O desejo de fazer feliz
A fotografia foi tirada, segundo a minha Mãe escreveu, com a sua cuidada caligrafia gótica, no verso da mesma, a 20 de Abril de 1953. Tinha, pois, quatro anos de vida.
Lembro-me, com uma precisão milimétrica de tudo o que ali está, a roseira que, espinhosa, aflora por detrás do meu pequeno corpo ligeiramente tombado, o embaraço infantil de quem não quer ter ter pose, o canteiro do pequeno jardim que era a parte fronteira da pequena vivenda onde vivíamos em Malanje, a próprio cor e húmus cacimbado dessa ubérrima terra que dava vida às flores.
A fotografia está assinada: «Nelson». Personagem de um mundo de adultos, já não consigo recordar quem seja.

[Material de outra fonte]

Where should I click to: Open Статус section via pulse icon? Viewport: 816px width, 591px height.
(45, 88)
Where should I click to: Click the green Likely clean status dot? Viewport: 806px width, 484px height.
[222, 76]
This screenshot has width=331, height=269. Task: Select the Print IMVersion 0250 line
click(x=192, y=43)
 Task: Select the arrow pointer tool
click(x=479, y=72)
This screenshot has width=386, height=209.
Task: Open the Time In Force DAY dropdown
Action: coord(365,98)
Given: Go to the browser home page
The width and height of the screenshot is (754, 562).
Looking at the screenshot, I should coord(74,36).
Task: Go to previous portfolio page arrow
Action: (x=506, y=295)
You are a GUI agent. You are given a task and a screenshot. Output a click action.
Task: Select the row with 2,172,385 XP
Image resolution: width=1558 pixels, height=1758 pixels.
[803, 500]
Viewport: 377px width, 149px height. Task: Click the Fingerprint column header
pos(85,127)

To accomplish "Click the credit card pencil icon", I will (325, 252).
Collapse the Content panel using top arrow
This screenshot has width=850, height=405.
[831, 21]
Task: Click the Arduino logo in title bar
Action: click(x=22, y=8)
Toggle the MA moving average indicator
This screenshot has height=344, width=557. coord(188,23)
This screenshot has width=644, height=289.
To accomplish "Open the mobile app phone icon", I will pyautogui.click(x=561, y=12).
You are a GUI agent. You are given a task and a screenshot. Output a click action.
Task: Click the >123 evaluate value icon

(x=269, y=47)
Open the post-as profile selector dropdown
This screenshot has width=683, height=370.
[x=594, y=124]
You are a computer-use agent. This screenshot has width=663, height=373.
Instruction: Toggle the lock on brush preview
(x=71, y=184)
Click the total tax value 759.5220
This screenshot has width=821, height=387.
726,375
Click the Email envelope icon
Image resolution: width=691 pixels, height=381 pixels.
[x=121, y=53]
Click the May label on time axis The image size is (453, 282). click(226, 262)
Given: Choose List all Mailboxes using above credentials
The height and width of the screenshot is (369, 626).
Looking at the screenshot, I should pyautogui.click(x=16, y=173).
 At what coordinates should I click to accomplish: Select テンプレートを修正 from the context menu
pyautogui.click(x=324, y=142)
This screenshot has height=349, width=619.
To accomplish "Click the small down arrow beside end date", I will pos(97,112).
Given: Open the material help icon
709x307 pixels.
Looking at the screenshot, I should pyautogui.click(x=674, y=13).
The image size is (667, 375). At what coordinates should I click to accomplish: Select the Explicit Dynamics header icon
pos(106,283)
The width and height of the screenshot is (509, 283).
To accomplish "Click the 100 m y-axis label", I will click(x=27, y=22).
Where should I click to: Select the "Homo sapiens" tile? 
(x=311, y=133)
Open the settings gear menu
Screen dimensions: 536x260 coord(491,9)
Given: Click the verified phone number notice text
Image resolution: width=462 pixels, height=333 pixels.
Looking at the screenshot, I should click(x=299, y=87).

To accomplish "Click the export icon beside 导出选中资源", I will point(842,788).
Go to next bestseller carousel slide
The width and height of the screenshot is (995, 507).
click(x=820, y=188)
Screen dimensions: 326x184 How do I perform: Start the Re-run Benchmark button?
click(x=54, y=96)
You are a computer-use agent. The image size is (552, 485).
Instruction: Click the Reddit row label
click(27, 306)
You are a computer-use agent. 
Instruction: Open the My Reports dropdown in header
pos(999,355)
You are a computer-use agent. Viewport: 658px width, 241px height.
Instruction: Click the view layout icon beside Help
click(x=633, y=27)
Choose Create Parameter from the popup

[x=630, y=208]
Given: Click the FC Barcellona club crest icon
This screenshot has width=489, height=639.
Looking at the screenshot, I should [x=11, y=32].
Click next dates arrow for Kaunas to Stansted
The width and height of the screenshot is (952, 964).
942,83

Olhei-me hoje, revendo-me ali naquele oblíquo feito de incerteza e ingenuidade, esse ângulo em que os sentimentos refractam. Estava definida o que seria a biografia. Entreguei-me desde aí ao correr do tempo. A casa já nem sei se existe. Tanto mudou, não o que a objectiva encontrou naquele instantâneo: o desejo de que alguém ficasse feliz por mim, nem que fosse no breve instante de um retrato.